**EXTRACT TO READ:**
# Grenoside Primary School - Sheffield - October 2013



## urbex13 (Oct 6, 2013)

Having picked up a camera I'd bought from someone locally and wandered around the nearby woods somewhat myself and my girlfriend chanced upon this.

*The History*

I can't find a great deal of information on the school. Wikipedia references the fact that the school relocated across the road but doesn't give an exact date, although the replacement is a particularly new building (5-10 years?) by my estimations. The older school buildings themselves don't appear to be listed, although they are referenced, albeit briefly, in the conservation area report for Grenoside, which mentions that they were built in the arts and crafts style and exemplifies them as buildings with merit. Recent estate agents listings note they are Victorian in origin. Unfortunately I can't elaborate further but I will update if I get any more specific information from people locally. The buildings were recently sold at auction for £275,000 and there is lapsed planning permission for conversion to 8 dwellings, which, as I understand, is being re-applied for at present.

**EXERCISES:**
1 > Update the Grenoside Primary School post, starting at "## urbex13 (Oct" and ending at "chanced upon this.", with "girlfriend" swapped for "partner".
2 > Write what comes next in the Grenoside Primary School post, picking up after its final sentence.

**EXCERPTED DATA:**
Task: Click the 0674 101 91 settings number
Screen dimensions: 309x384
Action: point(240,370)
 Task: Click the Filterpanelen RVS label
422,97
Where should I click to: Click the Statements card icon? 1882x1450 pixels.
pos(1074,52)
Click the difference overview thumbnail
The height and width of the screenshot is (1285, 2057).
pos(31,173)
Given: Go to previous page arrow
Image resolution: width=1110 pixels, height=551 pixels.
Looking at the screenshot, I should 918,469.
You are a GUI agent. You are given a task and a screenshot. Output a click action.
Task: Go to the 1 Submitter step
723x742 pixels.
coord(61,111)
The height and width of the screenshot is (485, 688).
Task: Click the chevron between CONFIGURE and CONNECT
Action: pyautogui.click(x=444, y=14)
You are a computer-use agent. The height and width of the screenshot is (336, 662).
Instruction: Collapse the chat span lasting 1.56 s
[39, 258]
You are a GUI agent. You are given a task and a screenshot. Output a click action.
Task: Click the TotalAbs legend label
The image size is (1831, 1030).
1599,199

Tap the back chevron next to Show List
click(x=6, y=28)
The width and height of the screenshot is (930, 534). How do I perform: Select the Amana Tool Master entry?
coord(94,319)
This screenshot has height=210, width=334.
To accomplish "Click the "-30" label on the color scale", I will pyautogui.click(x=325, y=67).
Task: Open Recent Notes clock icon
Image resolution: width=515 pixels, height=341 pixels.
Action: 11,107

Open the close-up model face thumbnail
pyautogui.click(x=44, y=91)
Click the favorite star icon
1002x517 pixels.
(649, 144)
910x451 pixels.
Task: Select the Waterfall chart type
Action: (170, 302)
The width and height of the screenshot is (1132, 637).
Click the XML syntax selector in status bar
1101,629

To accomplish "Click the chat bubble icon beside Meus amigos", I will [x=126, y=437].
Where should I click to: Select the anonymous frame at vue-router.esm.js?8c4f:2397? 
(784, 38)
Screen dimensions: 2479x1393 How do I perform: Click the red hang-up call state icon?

**WRITTEN RESPONSES:**
1 >
## urbex13 (Oct 6, 2013)

Having picked up a camera I'd bought from someone locally and wandered around the nearby woods somewhat myself and my partner chanced upon this.

2 >
*The Photographs*

1. The front elevation, my sole external:





2. The light was as good as one could hope for, given that it's October:





3. Got a wide angle converter as part of the deal, this was the result from that:





4. A single HDR, just because I enjoyed the light flooding in:





5. Seemingly perpetual classrooms:





6. Gorgeous wallpaper:





7. Fungus on the blackboard:





8. What's left of the blackboard and such:





Thanks for looking,

_*Thirteen.*_​


----------



## flyboys90 (Oct 7, 2013)

Great pics,thanks for sharing.


----------



## LittleOz (Oct 7, 2013)

Good find that


----------



## mockingbird (Oct 8, 2013)

the curtain shots a keeper


----------



## UrbanX (Oct 8, 2013)

Whatever you picked it up for, it was worth it! 
The 2nd shot is my fave, but it's a lovely set of photo all round! 
Thanks for sharing!


----------



## urbex13 (Oct 9, 2013)

Cheers everyone, really enjoyed taking it for a spin. A new camera was needed, my Olympus was cracked and bashed and held together with superglue. Bit of a luxury having a camera that will auto-focus!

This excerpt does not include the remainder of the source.